Everyone has felt it just as I have. It catches my eyes like a jewel shining with brilliant light, each facet more difficult to resist than the last, burning like hot fire in my mind and heart. It slips into my life like an old comfortable friend. Familiar voices beckon with promises of comfort and fulfillment.
It offers a world of pleasures and lays them at my feet in offering. Even now, the taste of it is on my lips: the wine of recklessness. How sweet the aroma. How tempting the flavor.
Driven by desires blown through me like leaves on the wind, its foot is in the door before I realize it. I resist, or so I tell myself, and I try to keep it from coming through. Can it even be denied?
Yet the rebel within me longs to be free. It’s hungry to be wild.
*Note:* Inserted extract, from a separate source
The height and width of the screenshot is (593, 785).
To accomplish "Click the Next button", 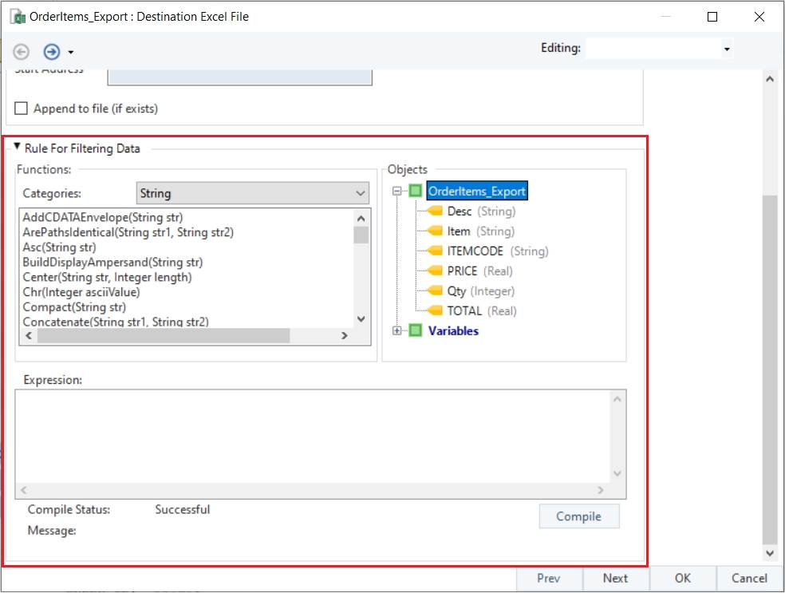I will [615, 579].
Do I let it run just this once, give it the existence it so longs for?
Like a foolish child, I listen to it and hear its call. It stirs my soul in a way I can not fathom with its vows and satisfying laughter and hints of satiating dreams both known and unimagined.
What is my reason to resist? Fear of tearing my heart asunder? Fear of being caught? Fear of punishment?
Once again, I hold steadfast and deny it entry. I scream at it in anger: leave me alone! Even I know that it is my own longing which calls forth this temptation. The demon’s teeth would bear no threat were it not for my own human weakness.
Leave me alone! I say it again. Leave me alone! Will it obey? Or will it deny me refuge and take the moment’s innocence? I can not see all ends.
Grasping at me violently, I fight back with all my strength, yet increasingly a part of me wishes to give in to the wrong.
Then, just as suddenly as it began, the struggle is over.
It takes leave. As I watch it carried away from me on whispers of disappointment and assurances of return, I already miss it. Have I erred?
I find joy in knowing it will be back, and fear in not knowing whether I will have the strength to keep it at bay.
Yes, wrong can sure look good sometimes.